F --> G[WSS API Endpoint]
G --> H[Conversational AI Agent]
end
subgraph "Audio Flow"
I[Microphone] --> C
C --> J[Base64 Encoding]
J --> D
D --> K[Audio Events]
K --> L[Base64 Decoding]
L --> C
C --> M[Speakers]
end
subgraph "Message Types"
N[user_audio_chunk]
O[agent_response]
P[user_transcript]
Q[audio_event]
R[ping/pong]
end
style B fill:#e1f5fe
style C fill:#f3e5f5
style D fill:#e8f5e8
style H fill:#fff3e0
```
## Quick Start
### Prerequisites
- **C++17 compatible compiler**: GCC 11+, Clang 14+, or MSVC 2022+
- **CMake** 3.14 or higher
- **Dependencies** (install via package manager):
#### macOS (Homebrew)
```bash
brew install boost openssl portaudio nlohmann-json cmake pkg-config
```
#### Ubuntu/Debian
```bash
sudo apt update
sudo apt install build-essential cmake pkg-config
sudo apt install libboost-system-dev libboost-thread-dev
sudo apt install libssl-dev libportaudio2-dev nlohmann-json3-dev
```
#### Windows (vcpkg)
```bash
vcpkg install boost-system boost-thread openssl portaudio nlohmann-json
```
### Building
```bash
# Clone the repository
git clone https://github.com/Jitendra2603/elevenlabs-convai-cpp.git
cd elevenlabs-convai-cpp
# Build the project
mkdir build && cd build
cmake ..
cmake --build . --config Release
```
### Running
```bash
# Set your agent ID (get this from ElevenLabs dashboard)

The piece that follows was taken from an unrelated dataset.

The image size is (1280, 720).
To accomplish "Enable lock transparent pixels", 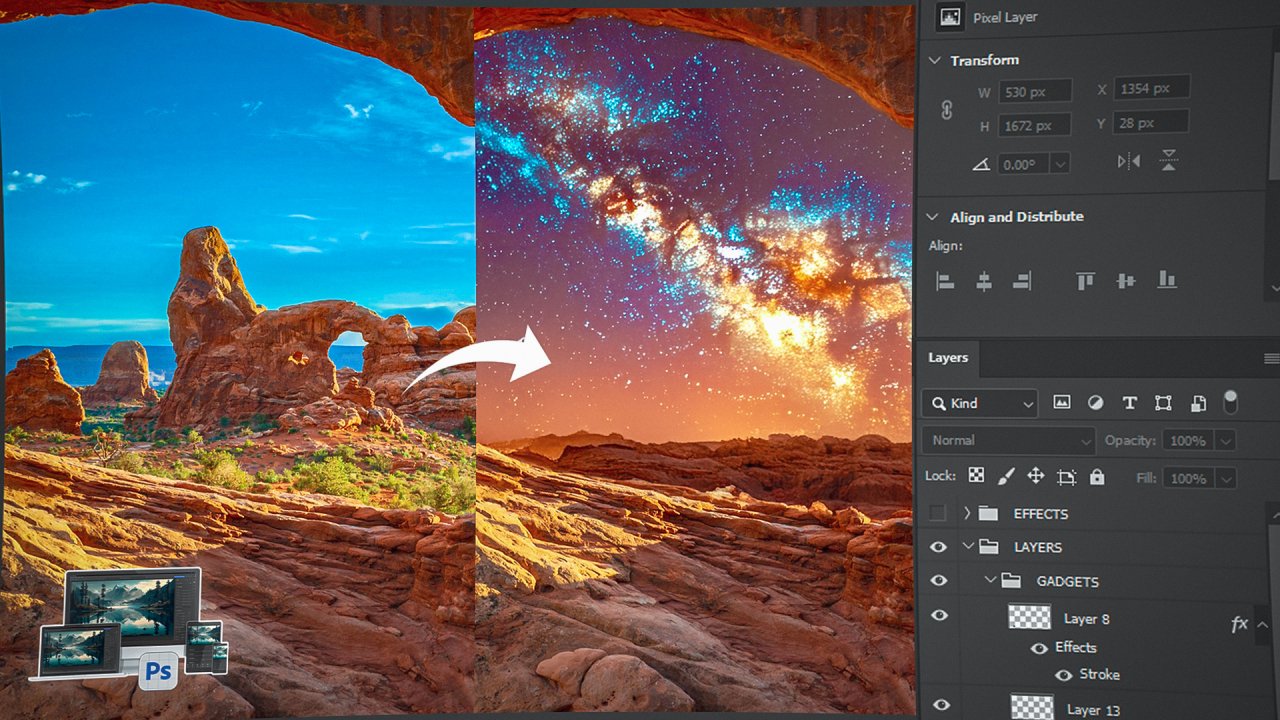I will point(975,476).
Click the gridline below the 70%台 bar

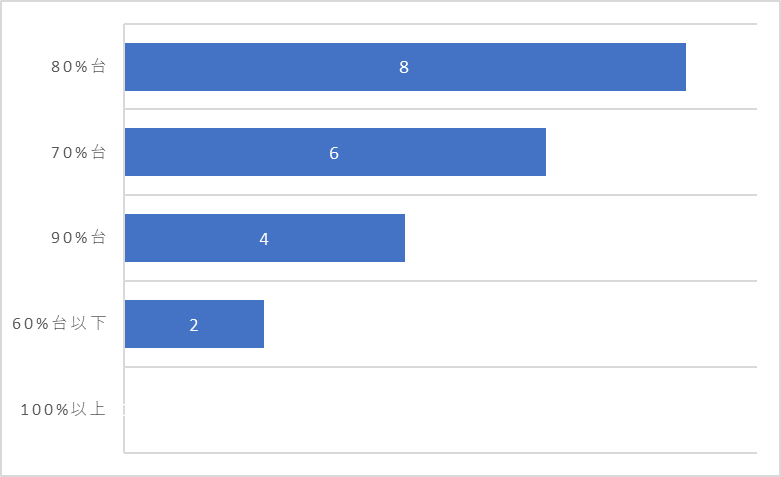tap(440, 195)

export AGENT_ID="your-agent-id-here"
# Run the demo
./convai_cpp
```
The application will:
1. Connect to your ElevenLabs Conversational AI agent
2. Start capturing audio from your default microphone
3. Stream audio to the agent and play responses through speakers
4. Display conversation transcripts in the terminal
5. Continue until you press Enter to quit
## 📋 Usage Examples
### Basic Conversation
```bash
export AGENT_ID="agent_"
./convai_cpp
# Speak into your microphone and hear the AI agent respond
```
## Configuration
### Audio Settings
The audio interface is configured for optimal real-time performance:
- **Sample Rate**: 16 kHz
- **Format**: 16-bit PCM mono
- **Input Buffer**: 250ms (4000 frames)
- **Output Buffer**: 62.5ms (1000 frames)
### WebSocket Connection
- **Endpoint**: `wss://api.elevenlabs.io/v1/convai/conversation`
- **Protocol**: WebSocket Secure (WSS) with TLS 1.2+
- **Authentication**: Optional (required for private agents)
## Project Structure
```
elevenlabs-convai-cpp/
├── CMakeLists.txt # Build configuration
├── README.md # This file
├── LICENSE # MIT license
├── CONTRIBUTING.md # Contribution guidelines
├── .gitignore # Git ignore rules
├── include/ # Header files
│ ├── AudioInterface.hpp # Abstract audio interface
│ ├── DefaultAudioInterface.hpp # PortAudio implementation
│ └── Conversation.hpp # Main conversation handler
└── src/ # Source files
├── main.cpp # Demo application
├── Conversation.cpp # WebSocket and message handling
└── DefaultAudioInterface.cpp # Audio I/O implementation
```
## Technical Details
### Audio Processing Pipeline
1. **Capture**: PortAudio captures 16-bit PCM audio at 16kHz
2. **Encoding**: Raw audio is base64-encoded for WebSocket transmission
3. **Streaming**: Audio chunks sent as `user_audio_chunk` messages
4. **Reception**: Server sends `audio_event` messages with agent responses
5. **Decoding**: Base64 audio data decoded back to PCM
6. **Playback**: Audio queued and played through PortAudio output stream
### Echo Suppression
The implementation includes a simple, effective echo suppression mechanism:
- Microphone input is suppressed during agent speech playback
- Prevents acoustic feedback loops that cause the agent to respond to itself
- Uses atomic flags for thread-safe coordination between input/output
### WebSocket Message Handling
Supported message types:
- `conversation_initiation_client_data` - Session initialization
- `user_audio_chunk` - Microphone audio data
- `audio_event` - Agent speech audio
- `agent_response` - Agent text responses
- `user_transcript` - Speech-to-text results
- `ping`/`pong` - Connection keepalive
## 📝 License
This project is licensed under the MIT License - see the [LICENSE](LICENSE) file for details.